Bei uns hängen riesige Plakate in Berlin, darauf steht " Eintritt frei für Zwangsarbeiter "und dahinter ist ein Gebäude abgebildet, das die Flick-Ausstellung symbolisiert.
Also ich persönlich finde es schon sehr unsensibel,das Herr Schröder
diese Ausstellung miteröffnet.
Durch meine 3-jährige ehrenamtliche Richtertätigkeit beim Sozialgericht
Münster habe ich viele Berührungspunkte mit ehemaligen Zwangsarbeitern ,die
auf eine höhere Rente gegen die LVA geklagt haben. Es ging ihnen nicht um
ein paar Euro Fuffzig mehr Rente, sondern um Anerkennung ihres Flüchtlingsstatus vor 1944 (Zwangsarbeitergesetz). Es handelte sich in der Regel um polnische Frauen und Männer, die bereits 1939/1940 von den Deutschen nach Deutschland entführt wurde. Alle so im Alter von 14/15/16/17.Man muß sich das mal vorstellen: Diese damals Jugendlichen
waren z.b. auf dem Weg nach Hause, als Lastwagen mit deutschen Soldaten
sie einfach gecacht haben und in LKW abtransportierten. Sie haben teilweise nie ihre Familien wiedergesehen.Viele Mädels sind unterwegs von den Soldaten massenvergewaltigt worden, bevor sie in die Lager gesteckt wurde bzw. den deutschen Firmen zur Verfügung gestellt wurden.
Bei den Gerichtsverhandlungen denen ich als ehrenamtliche Richterin beigewohnt habe, spielten sich unbeschreibliche Dramen ab. Die teilweise fast 80-jährigen Frauen und Männer, die am 8.Mai 1945 von den Amerikanern befreit worden waren, haben fast alle nach Holland eingeheiratet. Somit mußte dann auch ein Dolmetscher alles von Holländischen ins Deutsche und zurück übersetzen. Diese Leute mußten nun anhand von Zeugenaussagen "beweisen" , das sie in der fraglichen Zeit tatsächlich bei Firma xyz beschäftigt waren.... denn die meisten Unterlagen darüber hatten die Firmen bei Kriegsende wohlweislich vernichtet. Viele hatten noch die "Zwangsarbeiterkennung"aufbewahrt, ein Aufnäher ähnlich dem Judenstern.

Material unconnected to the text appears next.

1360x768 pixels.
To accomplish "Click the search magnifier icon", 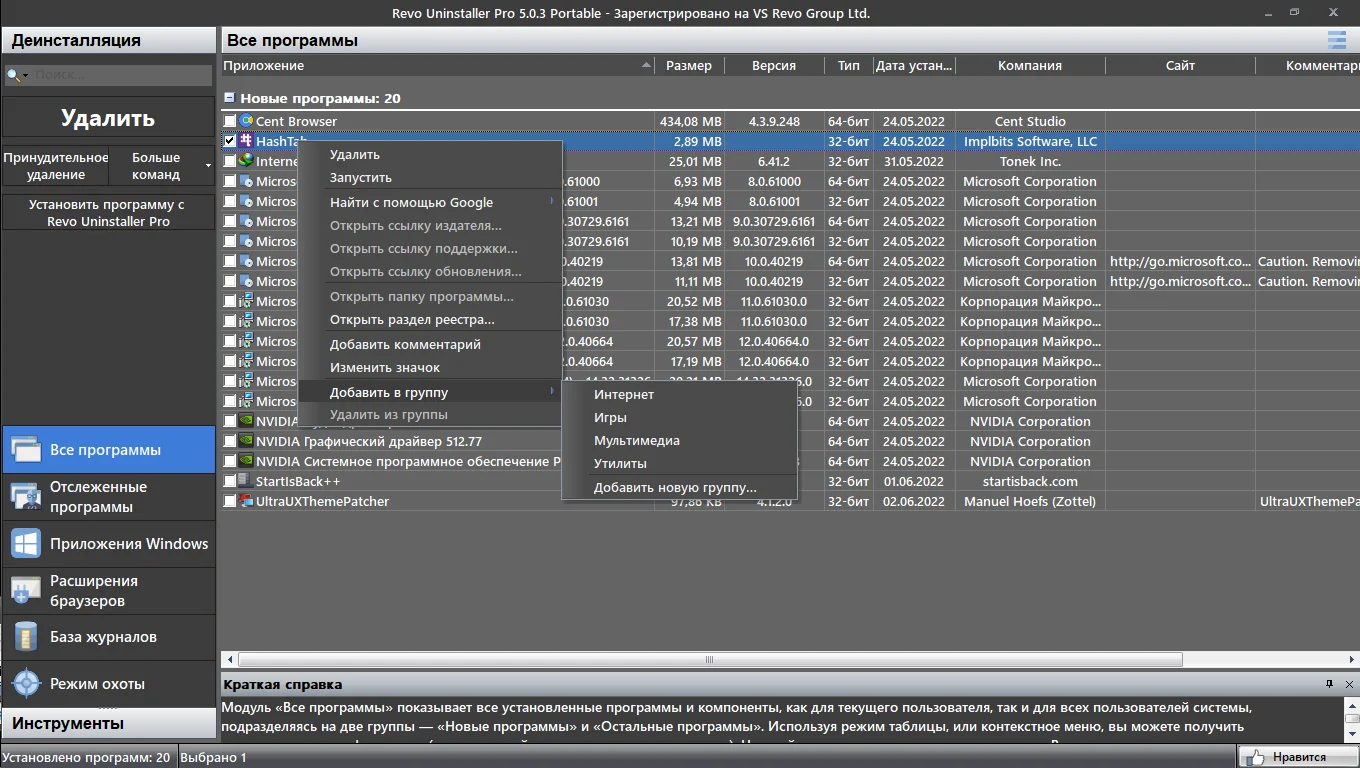I will 14,75.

Ihr könnt Euch nicht vorstellen, wie oft ich bei den Schilderungen der alten Menschen in Tränen ausgebrochen bin, wie sehr ich mich meiner Nationalität
entsetzlich geschämt habe, obwohl dies bereits über 50 Jahre her war.
Ich war auch mehr als erstaunt, wie detailliert sowohl die Zeugen als auch
die Kläger/innen alles schilderten.Die Menschen haben unter teilweise
"viehhischen Bedingungen " in den Lagern gelebt.

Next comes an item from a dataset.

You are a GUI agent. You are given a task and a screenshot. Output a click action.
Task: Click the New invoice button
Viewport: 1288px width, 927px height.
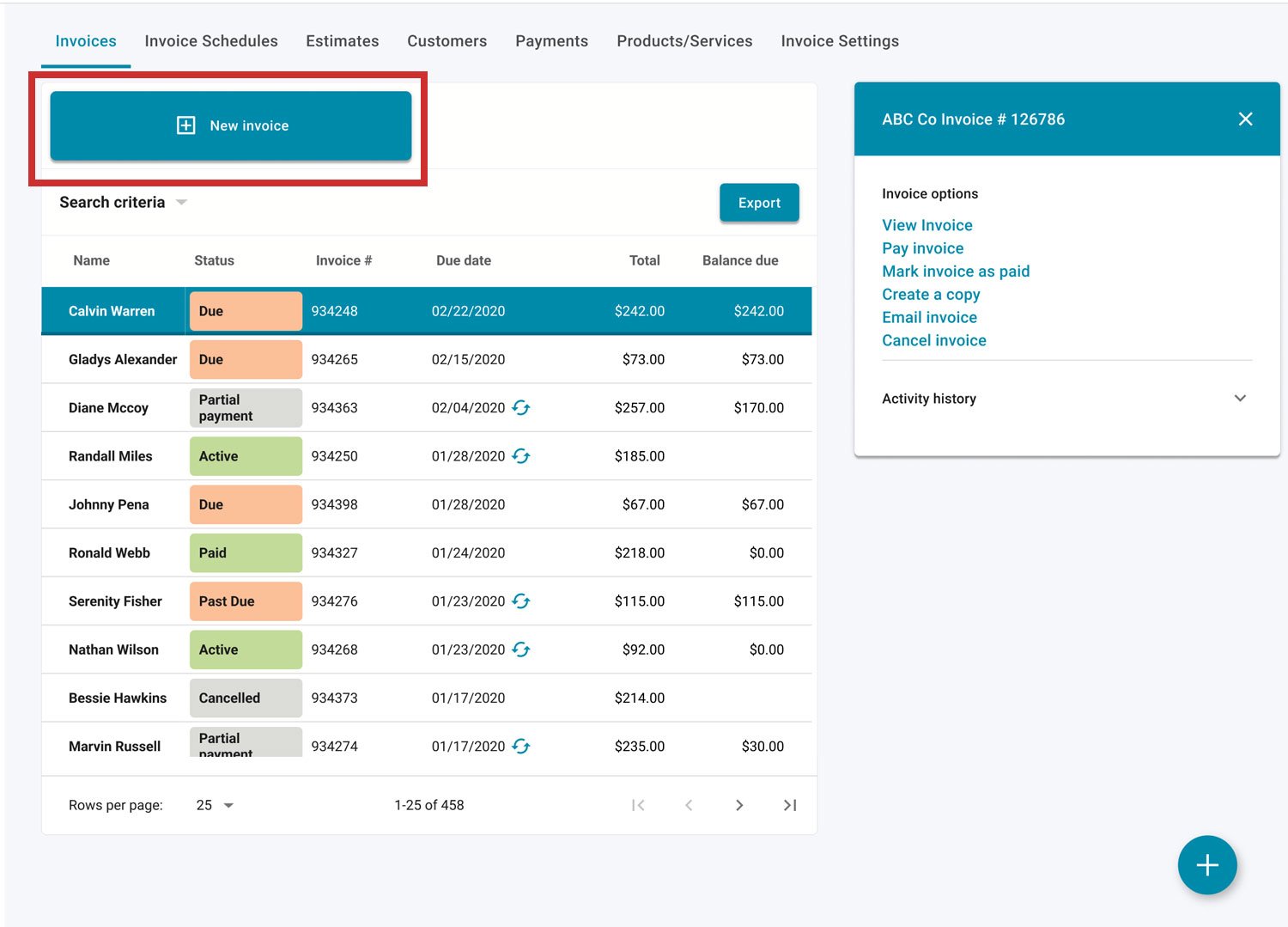pos(230,125)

Gottsei Dank war der hauptamtliche Richter sehr nett und hat in allen Fällen für die Leute entschieden. Das war für die holländischen Anwälte und Dolmetscher eine echte Sensation, weil eine deutsche Gerichtsbarkeit somit den Status anerkannt hat. Eine Verhandlung war ganz absichtlich auf einen 8.Mai gelegt. Der Richter hat im Anschluß an die jeweiligen Termine jeder ehemaligen Zwangsarbeiterin eine rote Rote symbolisch überreicht, mit den Worten" Dies kann nur ein symbolischer Akt sein und soll eine Entschuldigung
darstellen.Sie sollen wissen, das es auch Deutsche gibt, die das Ihnen angetane Unrecht anerkennen und um Verzeihung bitten". Eine sehr eindrucksvolle Geste, die die alten Menschen ( und mich natürlich auch), sehr berührt und erfreut hat.
Was die ganze Entschädigungsgeschichte angeht: Es geht hier nicht um Reichtümer,die den einzelnen Geschädigten zugesprochen wurden und so ein Unrecht kann man eh nicht mit noch so viel Geld "wiedergutmachen". Und wenn ich daran denke ,wieviele Politiker diese Sache solange hinauszögern und hinauszögerten, bis möglichst viele Betroffene das Zeitliche gesegnet haben und somit die Angelegenheit von selber hinfällig ist, kommt mir die Galle hoch. Und deswegen ist diese Flickgeschichte ein Schlag ins Gesicht für alle Überlebenden.Zumal unser Kanzler durch seine Anwesenheit dies noch unterstreicht.